* [The task]: Only the records, repeated exactly, should make up the response.

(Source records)
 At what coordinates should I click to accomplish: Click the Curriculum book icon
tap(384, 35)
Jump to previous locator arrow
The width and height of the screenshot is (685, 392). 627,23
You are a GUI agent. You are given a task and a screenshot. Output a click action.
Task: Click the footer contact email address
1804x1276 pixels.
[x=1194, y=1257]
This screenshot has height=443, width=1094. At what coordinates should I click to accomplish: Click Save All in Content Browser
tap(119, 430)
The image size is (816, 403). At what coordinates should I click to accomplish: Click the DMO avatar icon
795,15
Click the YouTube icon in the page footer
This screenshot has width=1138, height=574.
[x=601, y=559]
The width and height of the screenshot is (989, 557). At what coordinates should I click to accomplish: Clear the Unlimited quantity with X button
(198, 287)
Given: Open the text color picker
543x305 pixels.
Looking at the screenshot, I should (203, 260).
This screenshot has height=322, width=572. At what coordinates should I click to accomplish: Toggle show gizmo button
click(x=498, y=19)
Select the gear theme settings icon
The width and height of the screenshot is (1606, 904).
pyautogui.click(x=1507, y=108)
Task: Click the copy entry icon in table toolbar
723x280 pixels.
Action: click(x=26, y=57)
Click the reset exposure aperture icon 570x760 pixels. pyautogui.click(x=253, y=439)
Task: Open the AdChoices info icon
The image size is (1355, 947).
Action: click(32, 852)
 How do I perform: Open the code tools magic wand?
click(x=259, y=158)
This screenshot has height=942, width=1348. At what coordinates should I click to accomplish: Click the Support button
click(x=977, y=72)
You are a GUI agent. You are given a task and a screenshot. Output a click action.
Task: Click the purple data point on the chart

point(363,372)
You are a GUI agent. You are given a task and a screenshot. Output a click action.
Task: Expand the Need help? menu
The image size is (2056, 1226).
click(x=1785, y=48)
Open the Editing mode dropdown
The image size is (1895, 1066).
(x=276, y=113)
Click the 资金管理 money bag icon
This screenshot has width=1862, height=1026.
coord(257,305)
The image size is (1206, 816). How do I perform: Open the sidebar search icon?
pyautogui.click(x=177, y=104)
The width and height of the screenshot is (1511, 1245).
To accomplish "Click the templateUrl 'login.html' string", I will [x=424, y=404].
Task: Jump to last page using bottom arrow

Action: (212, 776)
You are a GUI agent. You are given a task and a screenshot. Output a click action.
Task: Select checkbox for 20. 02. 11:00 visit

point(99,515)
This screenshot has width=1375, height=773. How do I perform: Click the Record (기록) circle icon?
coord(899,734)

* [Worked solution]:
 At what coordinates should I click to accomplish: Click the Curriculum book icon
tap(384, 35)
Jump to previous locator arrow
The width and height of the screenshot is (685, 392). 627,23
You are a GUI agent. You are given a task and a screenshot. Output a click action.
Task: Click the footer contact email address
1804x1276 pixels.
[x=1194, y=1257]
This screenshot has height=443, width=1094. At what coordinates should I click to accomplish: Click Save All in Content Browser
tap(119, 430)
The image size is (816, 403). At what coordinates should I click to accomplish: Click the DMO avatar icon
795,15
Click the YouTube icon in the page footer
This screenshot has width=1138, height=574.
[x=601, y=559]
The width and height of the screenshot is (989, 557). At what coordinates should I click to accomplish: Clear the Unlimited quantity with X button
(198, 287)
Given: Open the text color picker
543x305 pixels.
Looking at the screenshot, I should (203, 260).
This screenshot has height=322, width=572. At what coordinates should I click to accomplish: Toggle show gizmo button
click(x=498, y=19)
Select the gear theme settings icon
The width and height of the screenshot is (1606, 904).
pyautogui.click(x=1507, y=108)
Task: Click the copy entry icon in table toolbar
723x280 pixels.
Action: click(x=26, y=57)
Click the reset exposure aperture icon 570x760 pixels. pyautogui.click(x=253, y=439)
Task: Open the AdChoices info icon
The image size is (1355, 947).
Action: click(32, 852)
 How do I perform: Open the code tools magic wand?
click(x=259, y=158)
This screenshot has height=942, width=1348. At what coordinates should I click to accomplish: Click the Support button
click(x=977, y=72)
You are a GUI agent. You are given a task and a screenshot. Output a click action.
Task: Click the purple data point on the chart

point(363,372)
You are a GUI agent. You are given a task and a screenshot. Output a click action.
Task: Expand the Need help? menu
The image size is (2056, 1226).
click(x=1785, y=48)
Open the Editing mode dropdown
The image size is (1895, 1066).
(x=276, y=113)
Click the 资金管理 money bag icon
This screenshot has width=1862, height=1026.
coord(257,305)
The image size is (1206, 816). How do I perform: Open the sidebar search icon?
pyautogui.click(x=177, y=104)
The width and height of the screenshot is (1511, 1245).
To accomplish "Click the templateUrl 'login.html' string", I will [x=424, y=404].
Task: Jump to last page using bottom arrow

Action: (212, 776)
You are a GUI agent. You are given a task and a screenshot. Output a click action.
Task: Select checkbox for 20. 02. 11:00 visit

point(99,515)
This screenshot has width=1375, height=773. How do I perform: Click the Record (기록) circle icon?
coord(899,734)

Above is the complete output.